Clearly, there is exciting and important work to be done. In Guatemala, we have been working at Wuqu’ Kawoq with both medium calorie and low calorie LNS products. For example, we have been using Plumpydoz® in 5 different communities for about 12 months now. In these communities, the Plumpydoz® seems generally well accepted with decent uptake and utilization (we have just completed formal data collection to prove this point, although the numbers will have to wait for now as analysis is ongoing). In the cohort of the most severely stunted children, height recovery also seems to be progressing nicely. Most mothers also report reductions in rates of acute illness in their children. We are conducting a prospective analysis of the growth data in these communities over the next several years, which we hope will bear out these more anecdotal observations. Potentially the great advantage of a medium calorie preparation is that it could provide some nutritional boost to children who are already malnourished at the start of a program, and this is the hypothesis we are exploring – that Plumpydoz®, or another product like it, can provide both prevention of malnutrition onset in the youngest children but also some recuperation in older, already-malnourished children.

This contrasts with Nutributter®, a low calorie LNS preparation, which provides only about 100 daily calories (with, of course, a full complement of micronutrients). Nutributter® is unlikely to be as effective in the treatment of chronic malnutrition, but the hypothesis is that it could prevent malnutrition in the youngest of children.
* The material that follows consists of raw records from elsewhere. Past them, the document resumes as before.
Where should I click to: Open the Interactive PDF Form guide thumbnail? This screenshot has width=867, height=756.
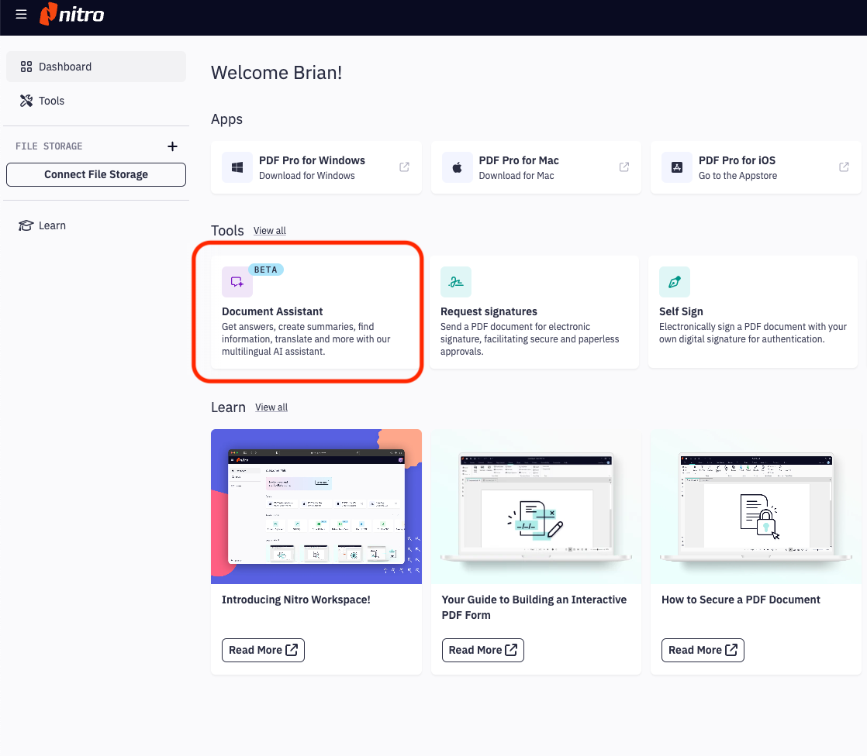536,506
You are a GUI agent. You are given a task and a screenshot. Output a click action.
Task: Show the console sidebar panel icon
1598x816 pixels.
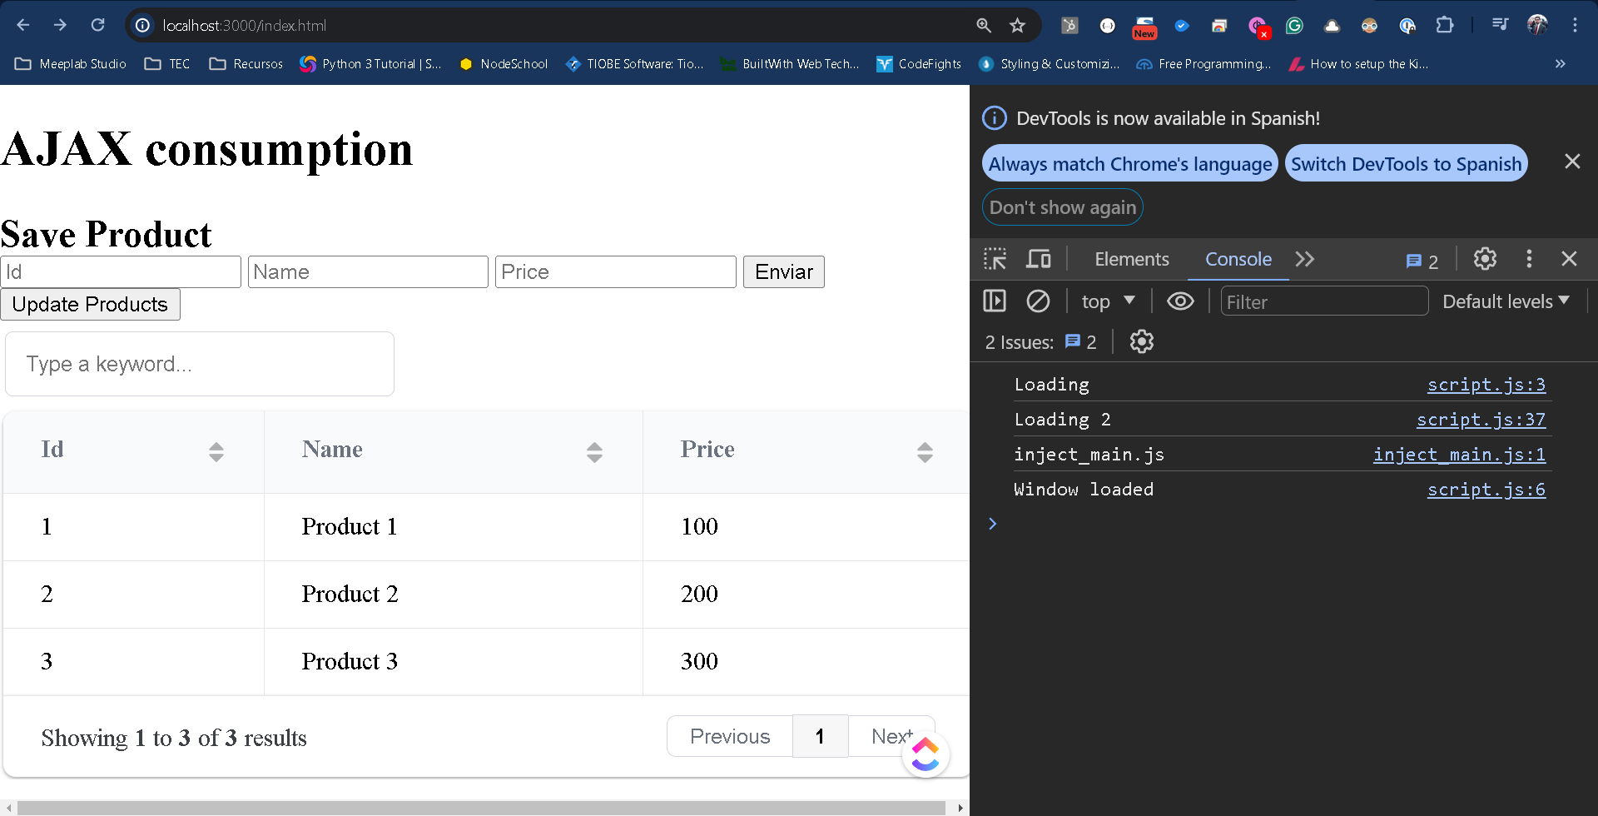pos(995,301)
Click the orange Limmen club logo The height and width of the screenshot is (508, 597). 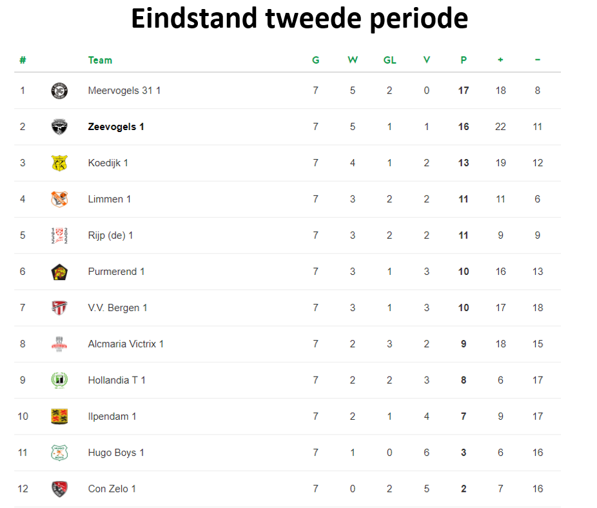[59, 199]
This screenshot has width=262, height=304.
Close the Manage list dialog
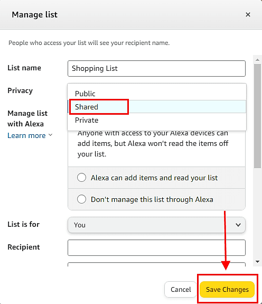248,15
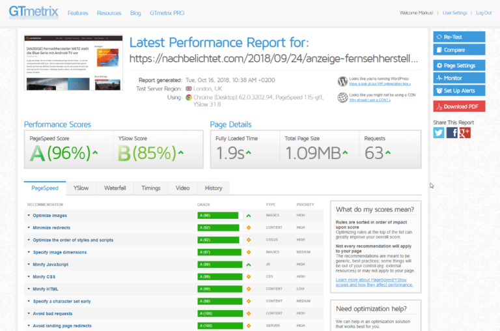This screenshot has width=500, height=331.
Task: Open the History tab
Action: 214,188
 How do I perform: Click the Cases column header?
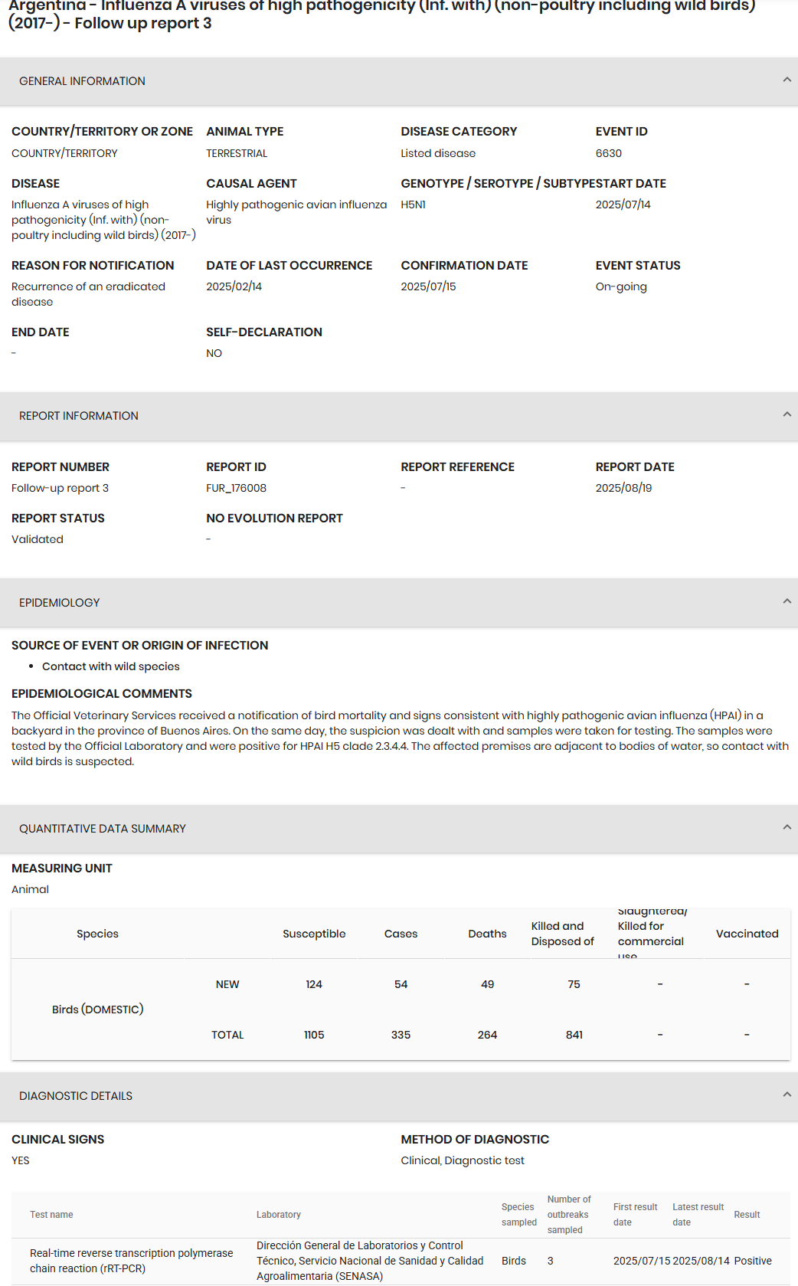pyautogui.click(x=401, y=934)
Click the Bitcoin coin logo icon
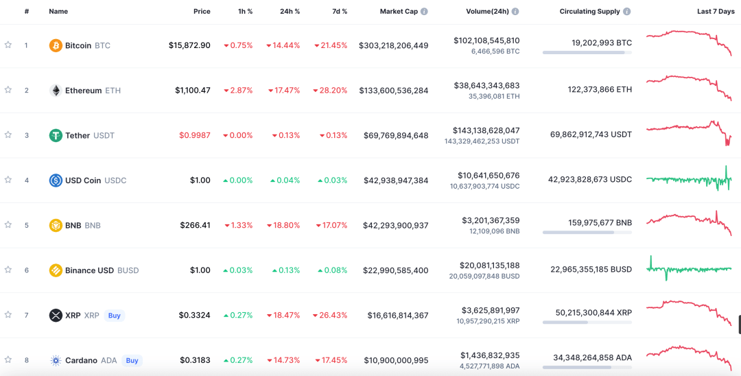Image resolution: width=741 pixels, height=376 pixels. click(56, 45)
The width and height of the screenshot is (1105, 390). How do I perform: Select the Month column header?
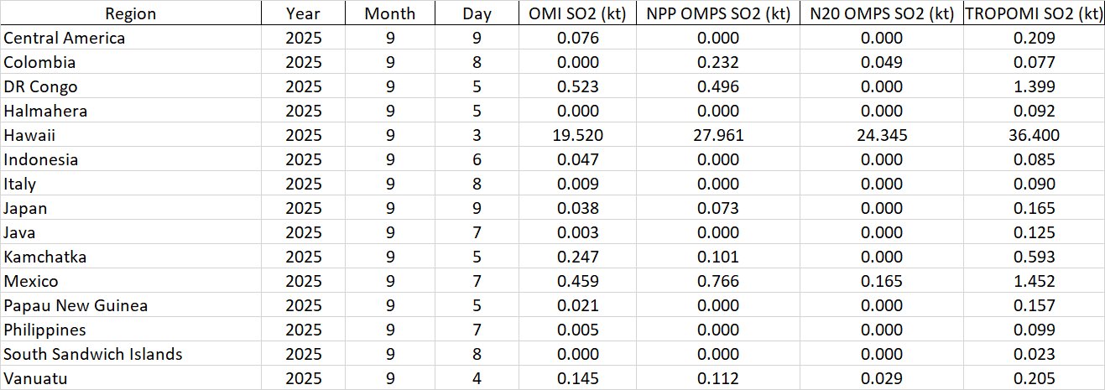pyautogui.click(x=389, y=13)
For this reason, it is typically used only in children under 24 months of age (who are at least somewhat less likely to be malnourished). Obviously, this hypothesis has some immediate problems, at least in Guatemala, where in our experience the onset of malnutrition is sometimes before 12 months of age. Nevertheless, because of its convenience and portability, Nutributter® is probably the best-suited product we have right now to blanket scale-up. For this reason, we are right now running a scale-up intervention using Nutributter® is 5,000 children under 2 years of age, with funding from USAID. We are collecting data prospectively on acceptability of the product, but also on growth, achievement of development milestones, and frequency of acute illness to try to better delineate the benefits of Nutributter® in this rural Guatemalan population.

One of the most exciting aspects of the low-intensity scale up initiative is that it has put us into contact with some 75 new rural communities and over a dozen collaborating organizations. Over the last 2 months, we have been visiting each of these communities to train their volunteers who will collect the growth data and administer the program locally in their respective communities. These trips and interactions have been very exciting, especially to see how quickly and eagerly community leaders apprehend the key concepts (What is chronic malnutrition? What causes it? What is the role of breastfeeding and complementary foods? What does an LNS product have to add?). In many of these communities, chronic malnutrition rates top 80%. LNS products here can serve as a unifying symbol which helps to mobilize and motivate in our collective fight against this endemic, devastating childhood disease.